Inverse Entropy Behavior
A way of reading how predictability, repetition, or compression pressure changes across a text set.
Shannon Entropy
The primary entropy measure for information dispersion. Higher Shannon entropy generally means the text is less predictable and more evenly distributed.
Rényi Entropy
An entropy-family measure that can be more sensitive to concentration effects than Shannon alone. PRM uses it as a second view of distribution behavior.
Tsallis Entropy
An entropy-family measure that reads diversity and concentration through a different mathematical lens, helping test whether entropy strength is broad or metric-specific.
Lexical Diversity
A vocabulary-range signal. It asks how much variety appears in the measured text relative to the amount of language being measured.
Unique Tokens
The count of distinct measured tokens in a slice or corpus group. It helps separate vocabulary reach from repeated reuse of the same terms.
MTLD
Measure of Textual Lexical Diversity. It estimates how long a text can sustain vocabulary variety before repetition lowers the diversity signal.
MSTTR50
Mean Segmental Type-Token Ratio at 50-token windows. It averages vocabulary variety across controlled chunks so one long passage does not dominate the read.
HDD42
Hypergeometric Distribution Diversity using PRM’s comparison setting. It estimates lexical variety through probability rather than a simple unique-word count.
Herdan’s C
A vocabulary-growth metric that compares distinct vocabulary against total length. It helps show whether vocabulary keeps expanding as text volume grows.
Yule’s K
A repetition and lexical-concentration metric. Lower raw Yule’s K usually means less repetition pressure, so PRM inverts it before index scoring.
Maas
A lexical narrowness metric. Lower raw Maas generally indicates broader vocabulary behavior, so PRM inverts it before index scoring.
Tokenizer
A system that breaks text into units for analysis. Tokenizer behavior can change how language patterns appear.
Slice Size
The amount of text measured at once. PRM uses controlled slices so comparisons face similar pressure.
Slice Trend
A stability check across different measurement windows. It asks whether a signal survives changing slice sizes or depends on one favorable window.
Transform
A repeatable preparation step that converts protected source material into analysis-ready form without publishing the source.
RMR
A review-facing layer used for human-readable checking, provenance work, and source-facing quality control.
TQT
A measurement-clean layer used for statistical analysis after formatting and handling choices are controlled.
EURE
Efficient Complexity. A PRM index combining entropy strength, unique-token behavior, and repetition control into a public-safe efficient-complexity read.
LDI
Lexical Discipline Index. A PRM index for vocabulary control and sustained word-choice behavior outside the entropy formula.
RACS
Repetition-Adjusted Complexity Score. A PRM index for complexity that remains after repetition pressure and lexical narrowness are discounted.
Public-Safe Gauntlet
A set of aggregate checks that stress the claim without exposing source text, titles, or private mappings.
Reference Baseline
A comparison coordinate used to interpret metric behavior.

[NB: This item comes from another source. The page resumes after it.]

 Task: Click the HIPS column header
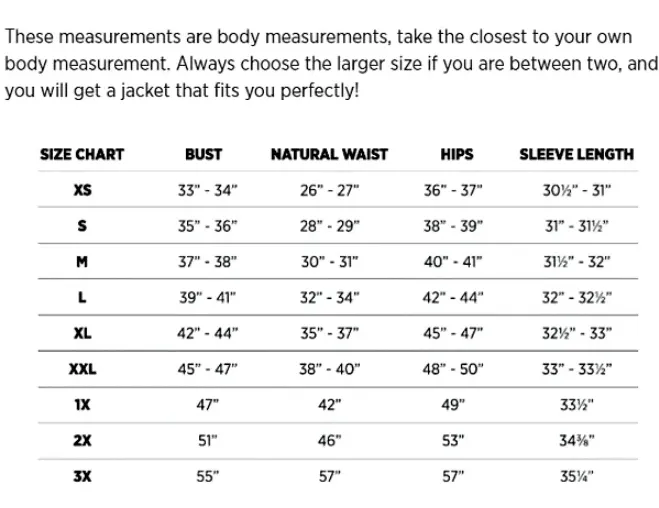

It is not an artistic ranking.
Adversarial Writing Set
A difficult comparison set used to test whether the metric stack stays coherent under pressure.
Provenance
The record of where inputs, transforms, versions, and outputs came from, kept public-safe on the open site.
Reproducibility Package
Controlled materials that may support independent review without turning the protected corpus into a public download.